If the circle $x^2+y^2+2gx+2fy+c=0$ cuts the three circles $x^2+y^2−5=0$, $x^2+y^2−8x−6y+10=0$ and $x^2+y^2−4x+2y−2=0$ at the extremities of their diameters, then which of the following are true ?
$c=-5$
$fg=147/25$
$g+2f=c+2$
$4f=3g$
Can't think of a simple method.Help please!
The center of $x^2+y^2−5=0, x^2+y^2−8x−6y+10=0$ and $x^2+y^2−4x+2y−2=0$ is $(0,0), (4,3)$ and $(2,-1)$ respectively.
So, $$(x^2+y^2+2gx+2fy+c)-(x^2+y^2-5)=0$$ $$(x^2+y^2+2gx+2fy+c)-(x^2+y^2−8x−6y+10)=0$$ $$(x^2+y^2+2gx+2fy+c)-(x^2+y^2−4x+2y−2)=0$$ passes through $(0,0), (4,3)$ and $(2,-1)$ respectively.

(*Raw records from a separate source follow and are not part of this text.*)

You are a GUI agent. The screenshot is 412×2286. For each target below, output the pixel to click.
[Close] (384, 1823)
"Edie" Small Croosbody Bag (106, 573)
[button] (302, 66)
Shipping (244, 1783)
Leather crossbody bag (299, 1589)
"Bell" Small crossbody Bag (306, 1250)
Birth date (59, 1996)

(For example, $(x^2+y^2+2gx+2fy+c)-(x^2+y^2-5)=0$ represents a line passing through the intersection points of the two circles.)
Therefore, we get $$c=-5$$ $$c+6 f+8 g+40 = 0$$ $$c-2 f+4 g+12 = 0$$ Solving the system gives $f=-21/10, g=-14/5$.